He is a graduate of the oldest public school in America, the Boston Latin School. He attended the oldest private military college, Norwich University, and graduated from the oldest service academy, West Point. He holds a master's degree from the oldest university, Harvard, and a doctor of laws degree from St. Louis University, the oldest university west of the Mississippi.

In contrast with this academic background, he has been associated with the founding of a new institution, the youngest of our service academies, since its establishment in 1954, He was appointed by President Eisenhower as the first permanent professor of the Air Force Academy in 1957, and as the first permanent dean of the faculty in 1959. His promotion to brigadier general that accompanied his appointment as dean made him the youngest general or flag officer on active duty at that time.

General McDermott's military background has an analogous mixture of contrasting experiences. He served as a combat pilot and operations officer of a fighter-bomber group in the European Theater during World War II; and he has served as a staff officer in a theater headquarters and in the Pentagon.

His performance is attested to by his command pilot rating and the combat decorations he wears -- the Bronze Star, the Air Medal with five oak leaf clusters and the European Theater of Operations Ribbon with six battle stars -- as well as by the Distinguished Service Medal, the Legion of Merit and Commendation Medal he received for meritorious staff work.

From this contrasting background of tradition and youthful achievement General McDermott has emerged as a recognized leader in higher education and pioneer in military education. The recognition he has received in the form of appointments, promotions and awards is a reflection of his innovations and accomplishments as the academic administrator of the U.S. Air Force Academy. The innovations he has already introduced in the service academy system of education include the "whole man" concept in selecting cadets and a program of advanced and elective courses to enrich the prescribed curriculum.
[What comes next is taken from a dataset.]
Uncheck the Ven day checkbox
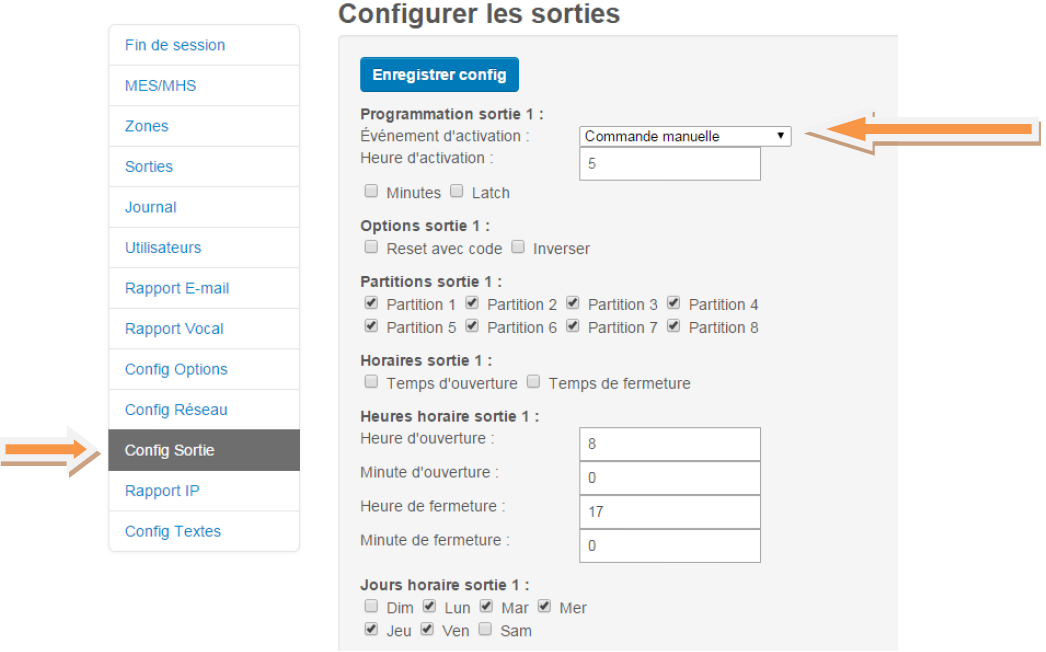This screenshot has width=1046, height=652. pos(427,629)
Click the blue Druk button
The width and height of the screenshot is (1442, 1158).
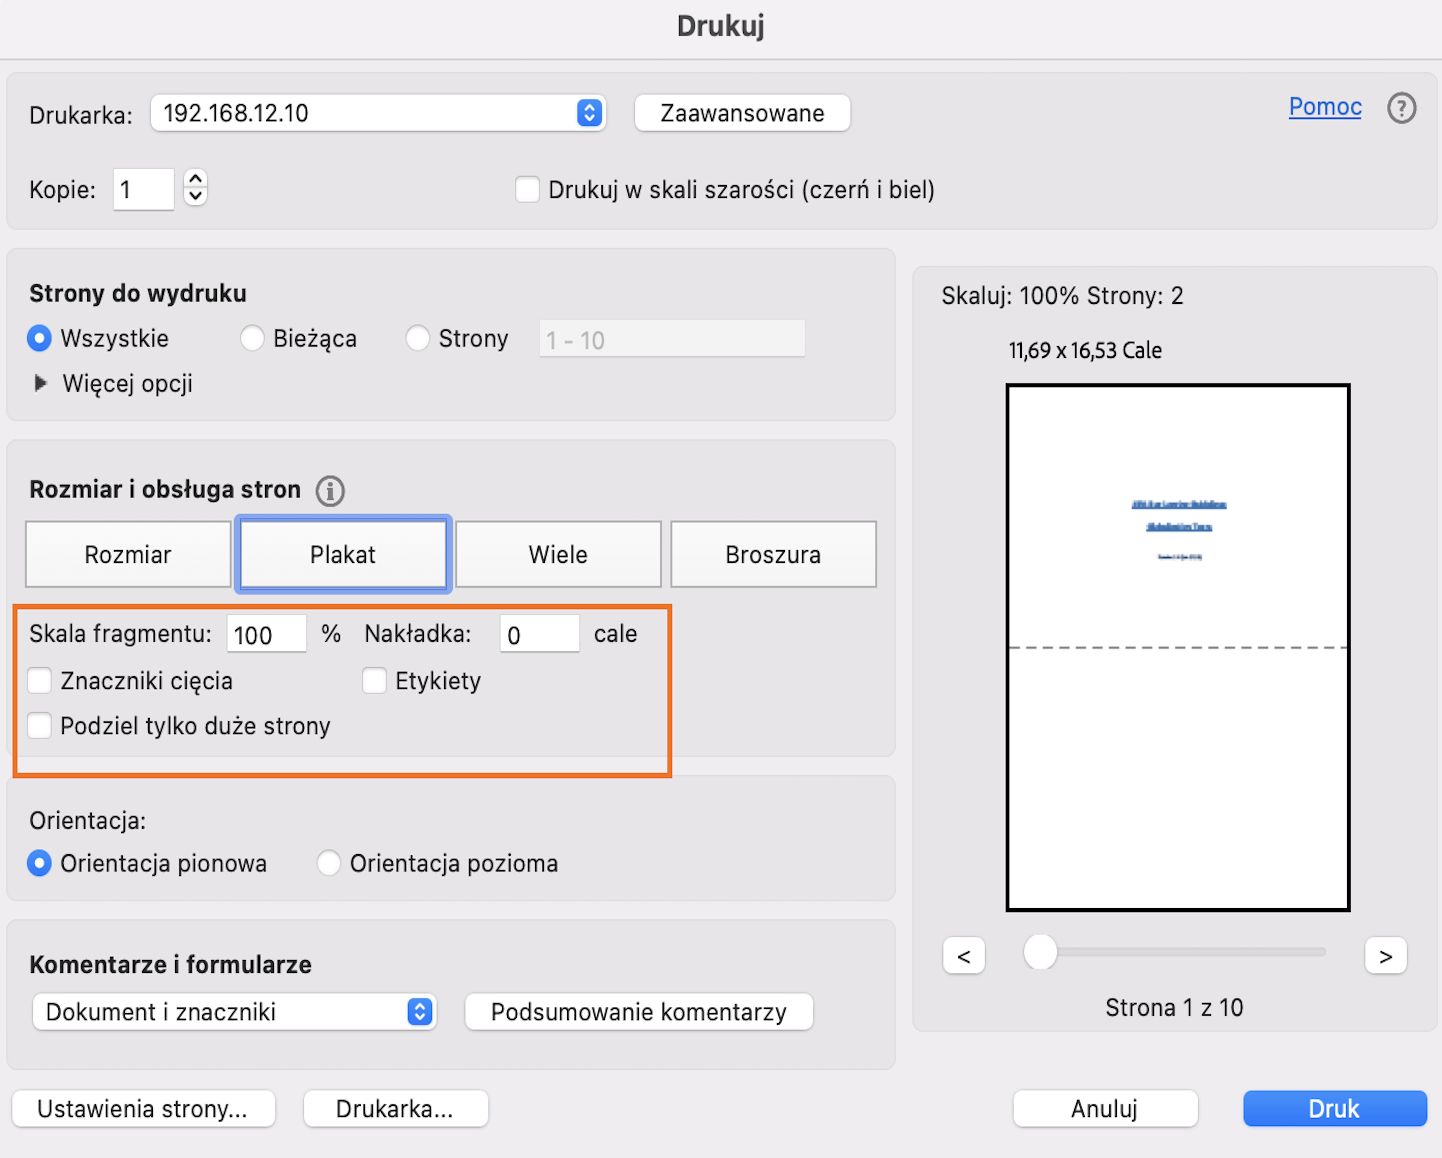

The concept of using measures of a candidate's moral and leadership attributes as well as his physical and mental qualifications for selection was introduced in 1956, for the first time at any service academy. Also in 1956, as another service academy first, General McDermott introduced a comprehensive curriculum enrichment program designed to provide each cadet with a challenge to advance academically as far and as fast as he can in accordance with his aptitudes, interests and prior preparation.

General McDermott's foreseeable goals for the academy include the establishment of an Astronautical Research Laboratory and an extension of the enrichment program to include graduate education opportunities for exceptional cadets, leading to the award of the master's degree. Short of accomplishment of these goals, however, General McDermott can take pride in these definitive results of his pioneering innovations and academic administration; the superior performance of Air Force Academy cadets on the Graduate Record Examination aptitude and area achievement tests; the number of Rhodes Scholarships won by academy graduates in leading civilian graduate schools of engineering and political science; and the superior performance of academy graduates in flying training and in operational duty assignments.